Limitations & Future Work

  • The theory primarily covers bilinear two-player zero-sum games. The authors suggest extensions to two-player zero-sum Markov games are possible, but a complete proof is currently lacking.
  • The invariance interval for perturbation depends on game constants, and the authors construct an example in Appendix E where this interval can be arbitrarily small. While the parameter-free algorithm addresses parameter tuning, it may still require many halving rounds in worst-case scenarios.
  • Although AsymP-DGDA performs well in EFGs, the paper explicitly notes that it lacks a global convergence proof on par with AsymP-GDA because the smoothness constant of the dilated Euclidean regularizer may diverge near boundaries.
  • Recovering a two-player equilibrium requires running the asymmetric algorithm separately for \(x\) and \(y\). While parallelizable, this is computationally more complex than a single bilateral update.
  • Experiments are restricted to standard normal-form and extensive-form games. Future work should validate stability in real minimax learning tasks involving function approximation, sampling noise, or large-scale neural strategies.
  • vs OGDA / EG / OMWU: Optimistic methods stabilize last iterates by predicting future gradients, while AsymP-GDA stabilizes dynamics by modifying the geometric structure of one side. The latter is closer to regularized projection optimization and might be more robust under noisy feedback.
  • vs Symmetric Payoff Perturbation: Symmetric perturbation provides a strongly convex-concave structure but shifts the original equilibrium for fixed \(\mu\). Asymmetric perturbation's advantage is exact preservation of original minimax strategies for small \(\mu\).
  • vs Decreasing-\(\mu\) Regularization: Traditional methods require \(\mu\) to decrease as a function of target precision, leading to slower complexity; the adaptive-\(\mu\) in this paper only needs to cross a game-dependent threshold, after which each subproblem converges linearly.
  • vs CFR family: CFR focuses on average-iterate convergence and is the classic approach for EFGs; AsymP-DGDA focuses on the last-iterate strategy itself, making it suitable for scenarios where maintaining historical average strategies is impossible or undesirable.

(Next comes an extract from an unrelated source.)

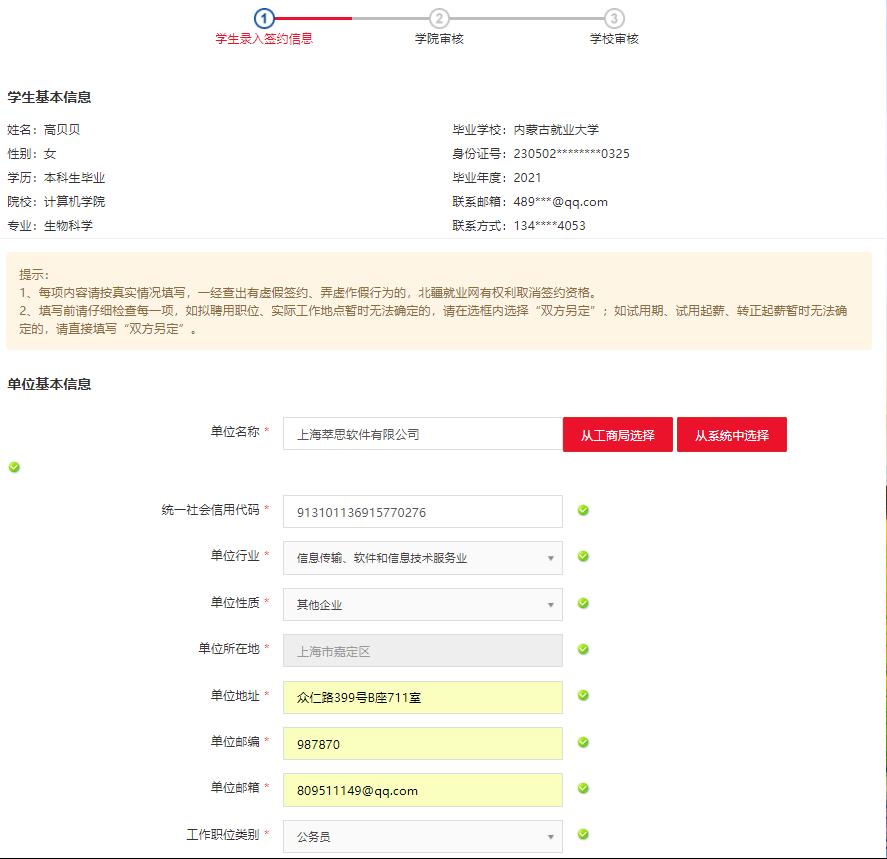The width and height of the screenshot is (887, 859).
Task: Go to step 2 学院审核
Action: [x=439, y=19]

  • Insight: In minimax learning, it is crucial to distinguish between "stabilizing the optimization process" and "modifying the objective function." Asymmetric regularization offers a reusable framework to decouple the two.

Rating

  • Novelty: ⭐⭐⭐⭐⭐ The modification of asymmetric perturbation is concise, and the combination of equilibrium invariance with linear last-iterate convergence is highly novel.

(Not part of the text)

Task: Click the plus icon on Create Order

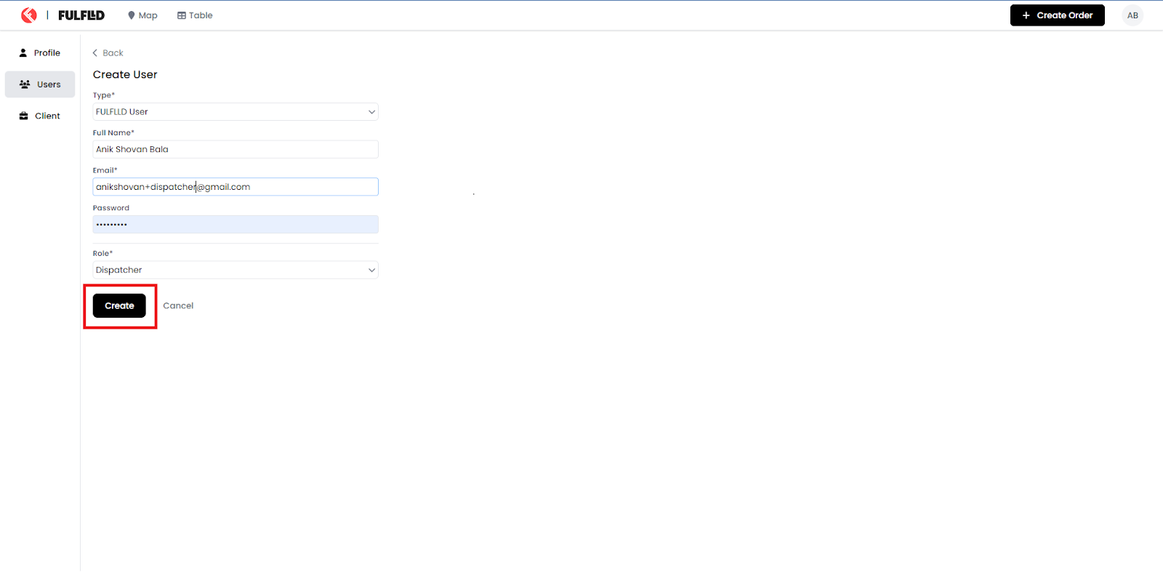Action: coord(1026,16)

  • Experimental Thoroughness: ⭐⭐⭐⭐☆ Covers both normal-form and extensive-form games with supplementary comparisons to CFR; however, experiments are mostly trend curves without large-scale neural strategy tasks.

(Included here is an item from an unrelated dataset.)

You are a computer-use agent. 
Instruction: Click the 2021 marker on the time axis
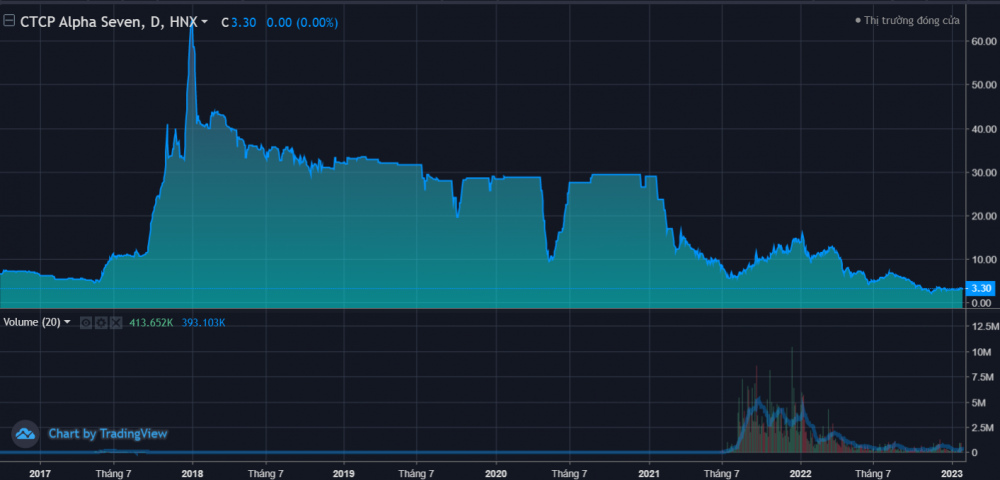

  • Writing Quality: ⭐⭐⭐⭐☆ Clear structure and strong motivation for theorems; notation and proofs in the appendix are dense, requiring background in optimization and game theory.
  • Value: ⭐⭐⭐⭐☆ Highly valuable for saddle-point optimization, game learning, and applications requiring last-iterate strategies, especially for re-evaluating the side effects of regularization in minimax problems.